» **REQUESTS**:
[A] Write out the passage of the Kearney police officer article from "Prosecutors with Nebraska's" up to and including "weren't made public.".
[B] Extend the news story on the Kearney officer's misconduct conviction, picking up from its last sentence.

A 13-year veteran of the Kearney Police Department resigned and surrendered her law enforcement certification Thursday after she was convicted of official misconduct in Buffalo County Court for allegedly lying to criminal investigators last March, according to court filings and other public records.
Jennifer Caudillo was ordered to pay $121 in fees and required to resign from the central Nebraska city's police force as part of a deal that saw the 39-year-old plead no contest to official misconduct, a class 2 misdemeanor, at a hearing Thursday morning, according to the court filings.
Prosecutors with Nebraska's Attorney General's Office had charged Caudillo in December with false reporting, a class 1 misdemeanor punishable by up to a year in jail.
The charge stemmed from an incident in March 2022, when Caudillo "furnished material information she knew to be false" in an attempt to impede an ongoing investigation, Deputy Attorney General David Bydalek alleged in the complaint filed in December.
It's unclear what false information Caudillo is accused of providing criminal investigators. Since the 39-year-old was never jailed for the crime, the state was not required to file a probable cause statement for her arrest, meaning the specific allegations weren't made public.

» **AVAILABLE DATA**:

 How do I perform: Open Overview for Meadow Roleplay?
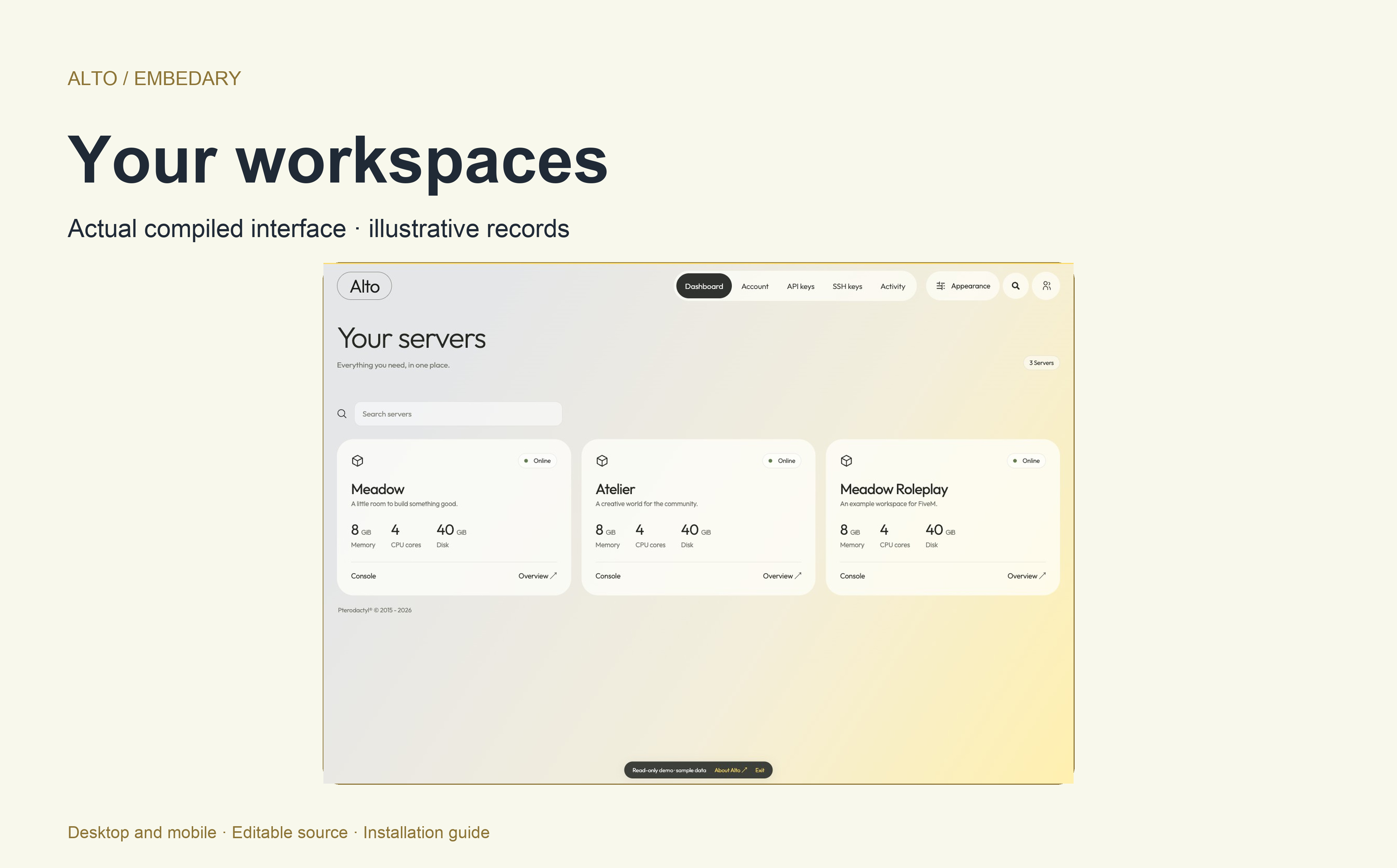pos(1026,576)
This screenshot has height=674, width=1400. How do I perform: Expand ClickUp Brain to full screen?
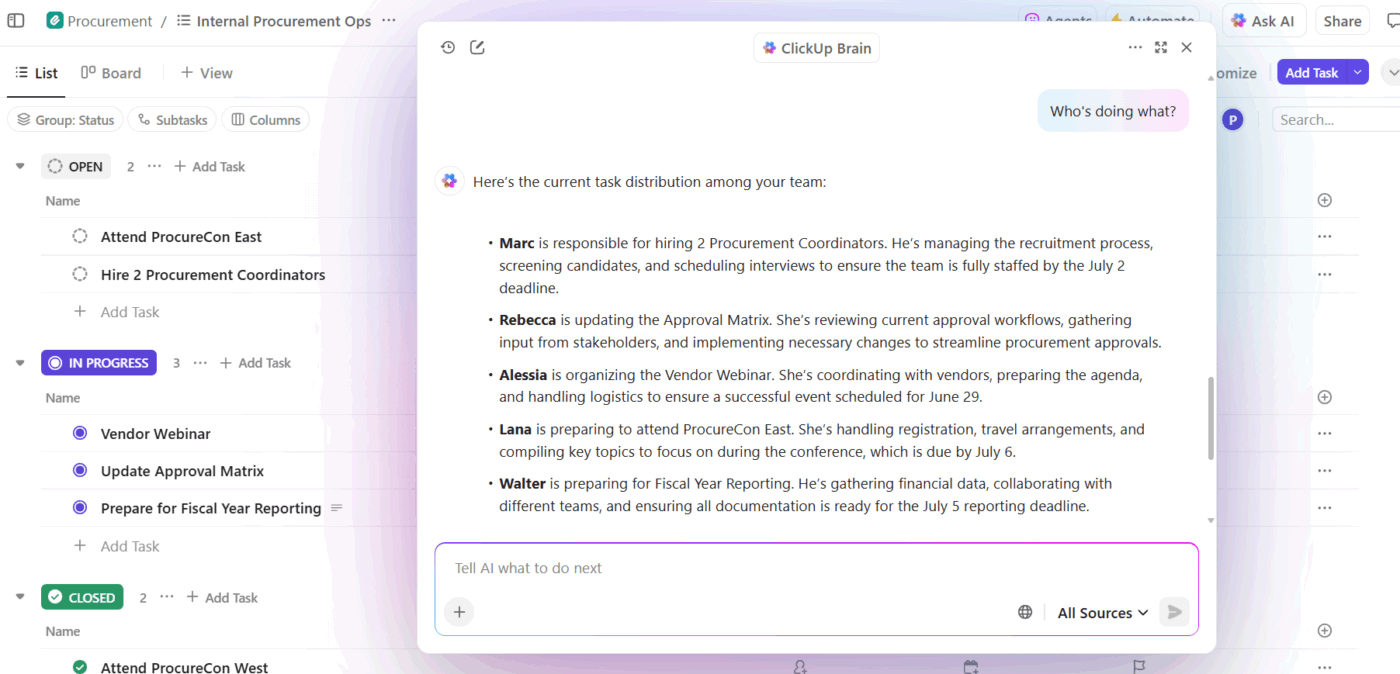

» **ANSWERS FOR THIS EXERCISE**:
[A]
Prosecutors with Nebraska's Attorney General's Office had charged Caudillo in December with false reporting, a class 1 misdemeanor punishable by up to a year in jail.
The charge stemmed from an incident in March 2022, when Caudillo "furnished material information she knew to be false" in an attempt to impede an ongoing investigation, Deputy Attorney General David Bydalek alleged in the complaint filed in December.
It's unclear what false information Caudillo is accused of providing criminal investigators. Since the 39-year-old was never jailed for the crime, the state was not required to file a probable cause statement for her arrest, meaning the specific allegations weren't made public.

[B]
A spokesperson for the Attorney General's Office said Friday that Caudillo lied to Nebraska State Patrol investigators who were looking into allegations against her that did not yield their own criminal charges.
In a change-of-status form filed with the state's Law Enforcement Training Center on Friday, Kearney Police Chief Bryan Waugh said Caudillo resigned before "initiation or completion of an internal affairs investigation into allegations that, if founded, could" have resulted in termination.
Kearney Police officials were not available for comment Friday.
Caudillo had been on "civil leave" from the Kearney Police Department since sometime last year, according to minutes from Nebraska's Police Standards Advisory Council meeting in March.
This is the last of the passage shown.